What I thought it might be is that analysts are confusing translators with LPFM stations, as both are in the low power class, and both types of station seemed to pop up on radio dials at the same time. LPFM was first when spacing rules were changed, and then soon after, the translator window was opened for AM stations.
It also seems that most religious stations are national network affiliates, which wouldn't fit the LPFM model of originating local programming.
I still think there is enough God casters. If ever there is going to be a service on AM with some relaxed rules for hobby broadcasting such as may be no ground lead rule and no antenna length rule I think we should have other types of radio stations on that service besides a bunch of God casters.

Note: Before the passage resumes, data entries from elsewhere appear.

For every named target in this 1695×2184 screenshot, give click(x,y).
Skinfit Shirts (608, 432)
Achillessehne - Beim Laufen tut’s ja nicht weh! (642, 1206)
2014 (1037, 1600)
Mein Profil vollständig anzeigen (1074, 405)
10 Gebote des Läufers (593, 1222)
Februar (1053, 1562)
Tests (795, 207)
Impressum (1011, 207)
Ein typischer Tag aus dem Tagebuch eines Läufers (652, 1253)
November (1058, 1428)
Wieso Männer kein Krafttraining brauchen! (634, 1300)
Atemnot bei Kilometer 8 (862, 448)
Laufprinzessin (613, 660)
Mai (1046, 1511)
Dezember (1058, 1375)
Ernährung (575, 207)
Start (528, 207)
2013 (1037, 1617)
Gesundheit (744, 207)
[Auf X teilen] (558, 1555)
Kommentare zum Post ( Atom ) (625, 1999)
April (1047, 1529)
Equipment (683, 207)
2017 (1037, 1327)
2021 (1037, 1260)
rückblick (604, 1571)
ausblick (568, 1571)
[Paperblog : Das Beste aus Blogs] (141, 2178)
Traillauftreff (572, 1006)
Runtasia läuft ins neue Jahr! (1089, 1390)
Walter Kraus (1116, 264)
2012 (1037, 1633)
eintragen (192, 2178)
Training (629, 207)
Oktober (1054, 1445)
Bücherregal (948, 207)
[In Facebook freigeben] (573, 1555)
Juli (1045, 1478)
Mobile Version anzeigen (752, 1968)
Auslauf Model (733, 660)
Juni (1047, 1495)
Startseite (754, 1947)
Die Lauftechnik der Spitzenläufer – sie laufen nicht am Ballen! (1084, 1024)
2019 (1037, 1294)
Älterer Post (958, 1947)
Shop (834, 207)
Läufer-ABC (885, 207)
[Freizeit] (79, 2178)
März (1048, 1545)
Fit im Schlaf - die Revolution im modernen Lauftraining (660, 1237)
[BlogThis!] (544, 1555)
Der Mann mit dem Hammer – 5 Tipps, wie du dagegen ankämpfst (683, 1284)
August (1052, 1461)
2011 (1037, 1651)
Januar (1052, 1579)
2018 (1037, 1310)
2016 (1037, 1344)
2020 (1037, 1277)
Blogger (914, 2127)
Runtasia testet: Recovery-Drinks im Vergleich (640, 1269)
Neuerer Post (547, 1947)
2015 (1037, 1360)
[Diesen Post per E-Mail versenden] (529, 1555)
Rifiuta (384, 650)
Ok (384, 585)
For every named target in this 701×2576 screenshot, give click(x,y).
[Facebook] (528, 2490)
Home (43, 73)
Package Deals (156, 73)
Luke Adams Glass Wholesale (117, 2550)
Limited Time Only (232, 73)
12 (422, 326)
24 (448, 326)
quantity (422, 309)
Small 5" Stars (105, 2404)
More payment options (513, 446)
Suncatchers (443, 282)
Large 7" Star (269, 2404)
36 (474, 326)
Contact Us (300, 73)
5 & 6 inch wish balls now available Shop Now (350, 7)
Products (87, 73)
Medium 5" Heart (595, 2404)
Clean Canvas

in the early days of part 15 broadcasting on the am broadcast band you had users like Kentucky fried Chicken using it simply to advertise. That did not go too well with the general public. And if you remember some of those radio stations got reported for breaking certain rules.
We already know what 10 watts on am does because of The travelers information stations so I think something between 100 milliwatts and 5 watts would be fine simply getting rid of the restricted antenna length and ground length would do quite nicely even at a hundred milliwatts.